Issue #2: Suppose that person A makes > 10 contributions in their first month. They are immediately at level D2 when using monthly interval. Then, they are not counted in the denominator when using monthly interval. Should they be counted in the conversion rate? This could mean the conversion rate could be > 1. Before, to constrain the CR as <= 1 we had to make sure the uuids in numerator is a subset of the uuids in the denominator.

Possible solutions? 
- Allow conversion rate to be > 1 when conceptually, it should not be? (current implementation)
- Extend denominator endpoint to 1 day before the numerator endpoint - meaning assess denominator at 2017-03-31 and numerator up to 2017-04-01 INSTEAD OF denominator at 2017-03-01 and numerator at 2017-04-01. This be achieved by specifying aggs offset ("offset": "-1d"). I think this person will have > 10 contributions already by then. So that might not work. What about an offset of half a month combined with the next solution for those who are not in it?
- Ignore people such as person A    
- Add a "first time contributor in this month" aspect to the D1 criteria (denominator)
    - If it's their first time AND they already are in numerator, it also counts
    - Problem is they don't get to the denominator a month before, they're in there at the SAME time so it doesn't register
      and they already were in the numerator so they don't get counted again via the logic above. A solution may be to put them in the denom of the month before on a 2nd loop. This works so far.

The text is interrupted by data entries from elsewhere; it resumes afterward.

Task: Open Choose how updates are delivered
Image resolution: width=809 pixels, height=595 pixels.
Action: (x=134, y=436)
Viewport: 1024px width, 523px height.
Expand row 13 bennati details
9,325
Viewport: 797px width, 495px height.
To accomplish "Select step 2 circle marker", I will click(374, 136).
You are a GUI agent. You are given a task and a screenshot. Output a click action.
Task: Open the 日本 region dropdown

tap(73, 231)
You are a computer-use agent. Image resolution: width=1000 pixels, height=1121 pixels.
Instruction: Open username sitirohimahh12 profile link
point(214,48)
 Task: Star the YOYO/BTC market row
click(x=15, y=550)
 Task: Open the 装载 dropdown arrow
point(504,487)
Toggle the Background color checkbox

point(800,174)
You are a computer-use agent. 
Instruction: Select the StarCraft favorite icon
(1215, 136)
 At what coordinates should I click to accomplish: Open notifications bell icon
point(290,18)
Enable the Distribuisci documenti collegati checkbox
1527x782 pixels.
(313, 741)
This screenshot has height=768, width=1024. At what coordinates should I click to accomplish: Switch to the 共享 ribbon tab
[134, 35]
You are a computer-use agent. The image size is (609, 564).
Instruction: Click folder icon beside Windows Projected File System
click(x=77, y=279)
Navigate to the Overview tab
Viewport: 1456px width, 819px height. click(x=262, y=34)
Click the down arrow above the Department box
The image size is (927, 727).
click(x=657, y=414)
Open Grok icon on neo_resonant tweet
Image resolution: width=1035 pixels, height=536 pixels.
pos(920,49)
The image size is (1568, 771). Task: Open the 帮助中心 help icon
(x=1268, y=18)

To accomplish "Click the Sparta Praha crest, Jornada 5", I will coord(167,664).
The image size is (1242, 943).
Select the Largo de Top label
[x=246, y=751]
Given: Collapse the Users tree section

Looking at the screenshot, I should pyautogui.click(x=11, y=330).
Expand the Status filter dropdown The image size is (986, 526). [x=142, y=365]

Issue #3: - Since we count D levels cumulatively, there will be more and more people at lower D levels over time that maybe became inactive or just never leveled up. Thus, the denominator will grow possibly faster than the numerator making it so that it is harder to achieve a higher conversion rate over time (need more and more people to level up to achieve the same conversion rate as before, e.g. 0.75) - It follows that a conversion rate of 0.75 is very good for a community that is old, and not very good for one that is very new in terms of ABSOLUTE conversions. - This may not be what we want. I had planned a "lag time" solution to account for this - We can also show ABSOLUTE conversions over time so that communities can compare the rate vs. absolute conversions - Discuss?

- Suggestion: 
    - Also include a graph of the Absolute count of conversions
    - Instead of calculating from the beginning, maybe consider past 6 months (lag time, and people can adjust what lag time they want, can use this to measure impact of an event, such as a summit)
    - Filter to define role of D1, D2 (roles could mean different things in different communities - they care about different things), currently not required for GSOC but can be good for future to make definition of the role flexible.
  • Bug: SortingHat UUID Problem

    • Status: Workaround placed (07/10/2022)
    • Description of bug: Each of the Perceval backends (and enrichment) can produce distinct SortingHat UUIDs for the same person (for example the github vs githubql backends). This becomes a problem when we have to aggregate contributions - these people cannot be seen as disparate. Currently, the workaround is to combine the user's uuids in their Sorting Hat profile by querying the API using their usernames dynamically.
  • Bug: Users Not Found in SortingHat During Processing of github2 data (aka people who only made issuecomment contributions ONLY are not included in Sortinghat)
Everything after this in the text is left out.